▶ Source extract:
* * * *
Photo: Peter Ndung’u
Our next stop is the Elders’ Graveyard, where the Watsons lie buried beneath the cemetery’s largest Celtic Cross, on which kites often perch. Two other graves are worth searching for. The first is of Musa Gitau, ordained in 1926 and one of the most important African clerics of the colonial era. The second is the resting place of David Steel, moderator of the Church of Scotland. His son, also David, the last leader of Britain’s Liberal Party, attended the Prince of Wales, now Nairobi School.
Walk past the former dormitory where the young Kenyatta slept and the Musa Gitau School, where he began his education in the charming schoolhouse, built in 1910.

Photo: Peter Ndung’u
Next door is the Watson Memorial Chapel, built in 1909 as the precursor of the Church of the Torch. Constructed with galvanised corrugated iron sheets, it was entirely prefabricated in Scotland, then shipped to Kenya and transported inland by ox cart. The interior, with more marvellous stained glass, is arguably one of the most atmospheric places in all of Kenya. It is also here that Kenyatta was baptised as Johnstone Kamau.
* * * *
(Stored data)

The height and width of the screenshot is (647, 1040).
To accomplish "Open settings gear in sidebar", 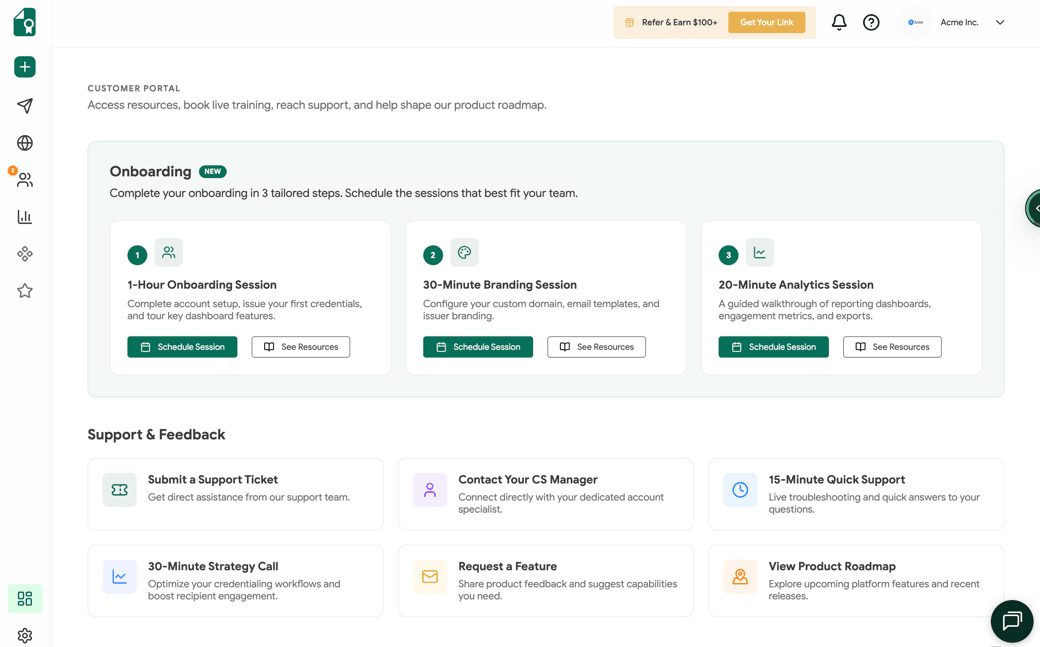I will [25, 635].
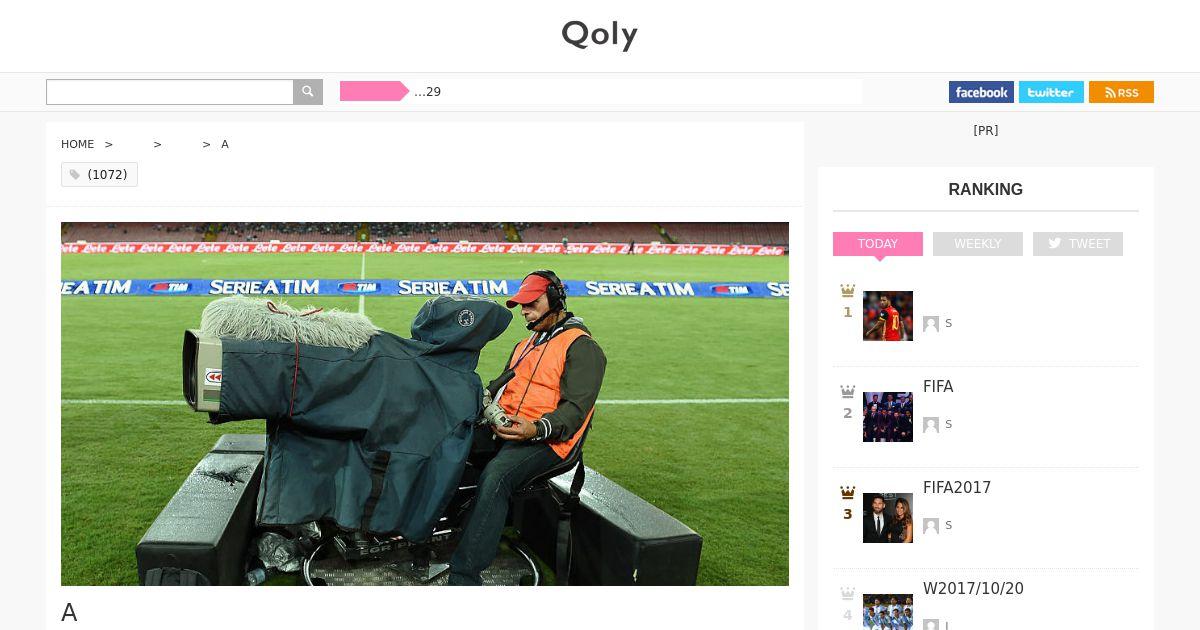Open the Twitter page button
1200x630 pixels.
[1051, 92]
* * * *
▶ Task instructions:
1) Decide whether each statement agrees with the tour passage, answering yes or no and quoting the deciding words: (a) The Watson Memorial Chapel was built in 1909. (b) The Musa Gitau schoolhouse was built in 1926. (c) The chapel was prefabricated in Kenya.
2) Update the stretch of the tour passage from "Walk past the" through "as Johnstone Kamau.", replacing "ox cart" with "wagon".
3) According to the tour passage, under what name was Kenyatta baptized?

▶ Response list:
1)
(a) Yes: "built in 1909 as the precursor of the Church of the Torch"
(b) No: "built in 1910"
(c) No: "it was entirely prefabricated in Scotland"

2)
Walk past the former dormitory where the young Kenyatta slept and the Musa Gitau School, where he began his education in the charming schoolhouse, built in 1910.

Photo: Peter Ndung’u
Next door is the Watson Memorial Chapel, built in 1909 as the precursor of the Church of the Torch. Constructed with galvanised corrugated iron sheets, it was entirely prefabricated in Scotland, then shipped to Kenya and transported inland by wagon. The interior, with more marvellous stained glass, is arguably one of the most atmospheric places in all of Kenya. It is also here that Kenyatta was baptised as Johnstone Kamau.

3) Johnstone Kamau.